Monday, October 29, 2001

Kids link to favorite writer

By Valerie Christopher
Enquirer Contributor

        MOUNT HEALTHY — A New York author has dedicated his 16th book in a mystery series to a local teacher and her students after establishing a pen-pal relationship with them two years ago.

        James Preller, author of the Jigsaw Jones Mysteries, wrote an inscription in his latest book, The Case of the Sneaker Sneak, to Debby Nagel and her students at Assumption School.

        For Debby Nagel and all the wonderful kids she teaches. Thank you for the kindness and support. — J.P.

        Touched by the students' letters, a jigsaw-themed picture, and their devotion to reading, Mr. Preller did something he never does — he gave out his personal e-mail address so they could correspond.

        “I was especially touched that a teacher is using my books to tie into her classroom and curriculum,” Mr. Preller said. from his home in Glenmont, N.Y.

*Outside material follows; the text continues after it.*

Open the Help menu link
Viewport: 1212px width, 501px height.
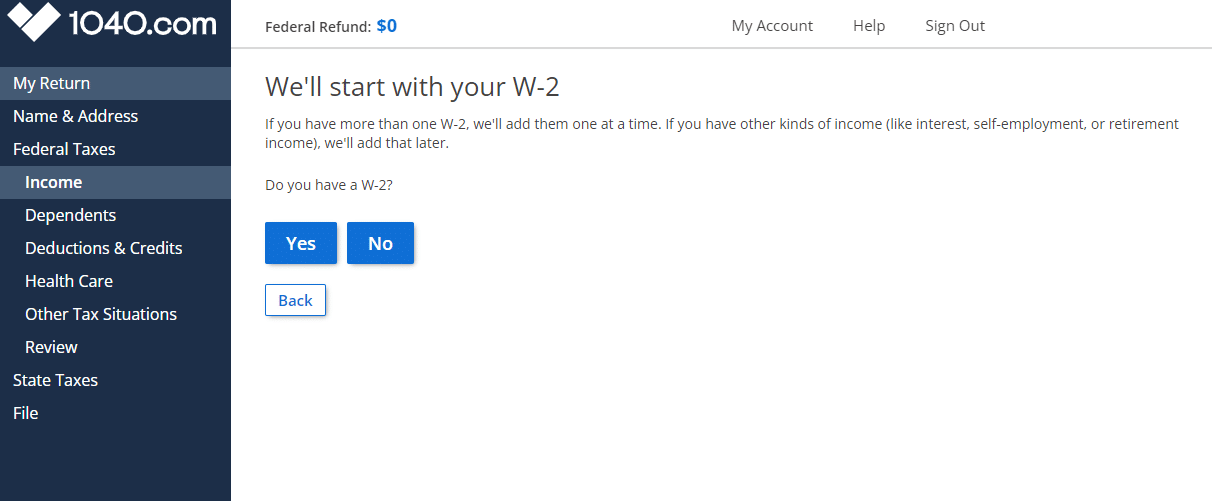click(868, 26)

        Jigsaw Jones and his partner, Mila, are depicted as second-graders who solve mysteries for a dollar a day. The two tackle cases ranging from a “stinky science project” to a “marshmallow monster.”

        Mrs. Nagel said the e-mail relationship began after she purchased the first book in the series, The Case of Hermie the Missing Hamster, two years ago.

        She introduced it in September 2000 and her students were hooked.

        “My students practically give a standing ovation after reading one of his books,” Mrs. Nagel said. “The books always have an underlying kindness about them and the kids are really getting the message.”

        Mrs. Nagel sent the author a class picture in a frame shaped like a puzzle piece.

        Mr. Preller began e-mailing her class once a week.

        Students post their Jigsaw Jones book reviews on Assumption School's Web site (

        Mr. Preller said his next assignment for Mrs. Nagel's students is to suggest new character descriptions for subsequent books in the series.

        “It is a very safe, benign world in these books,” he said. “Where characters care about each other and there is value in that.”